Italian woman waving from a window, end of the 1850s
Oil on cardboard, 40 x 30 cm.
Inventory number: 0114NMK
Acquired before 1884. Bestowed to the museum in 1908
During his stay in Italy, Marstrand became deeply fascinated by the local women and their seductive beauty. He portrayed many of them in his sketches and paintings. Inspired by Goethe’s Roman Elegies, the meeting between a beautiful Italian lady and her lover became a recurring theme in his works. In this sketch, the lover’s presence is only suggested by the inviting wave of the young lady from her window. The intoxication of love and fertility is underscored by the grape vine winding over the woman and framing the composition. Under the vines bloom the beautiful but also poisonous oleander shrub, which in Greek mythology was associated with the tragic romance between Hero and Leander.

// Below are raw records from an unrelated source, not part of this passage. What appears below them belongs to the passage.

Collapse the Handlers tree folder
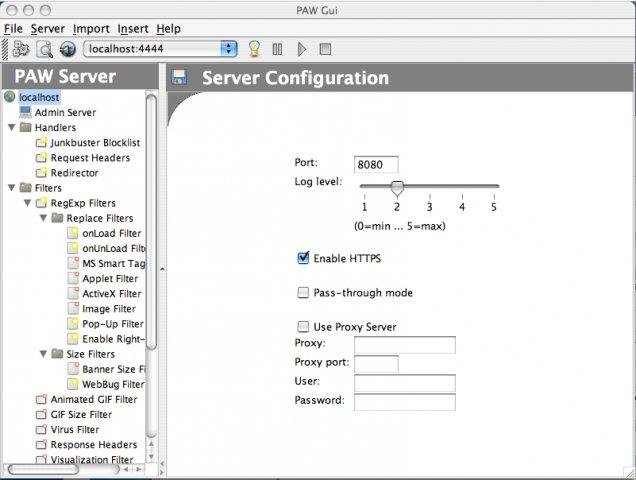Image resolution: width=636 pixels, height=480 pixels. click(x=11, y=128)
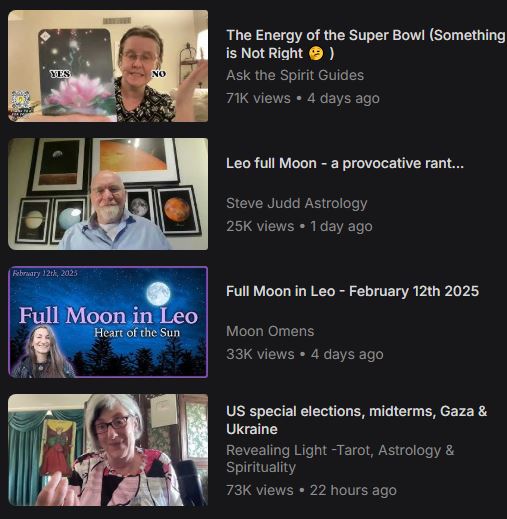This screenshot has height=519, width=507.
Task: Click '73K views • 22 hours ago' text
Action: 311,490
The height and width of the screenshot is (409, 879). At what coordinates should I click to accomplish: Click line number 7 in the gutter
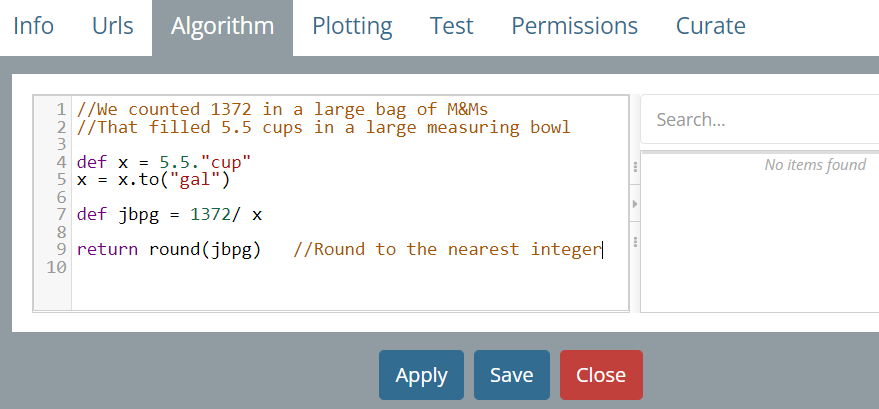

Wilhelm Marstrand (1810-1873)
Marstrand was among C.W. Eckersberg’s students and was, as the only one, very interested in narrative and illustrative painting. Marstrand worked with genre painting, literary subjects, portraiture and, in later years, history painting. He was frequently employed as a portraitist and painted a series of portraits of members of the Hage family, among others. Marstrand travelled throughout his life in the larger European countries such as Italy, France, Germany and England. He was particularly fascinated by Italy, where he stayed for several years. From here, he became a major producer of peculiar, touching, and often humorous or ironic depictions of the Italian folk life that so fascinated him.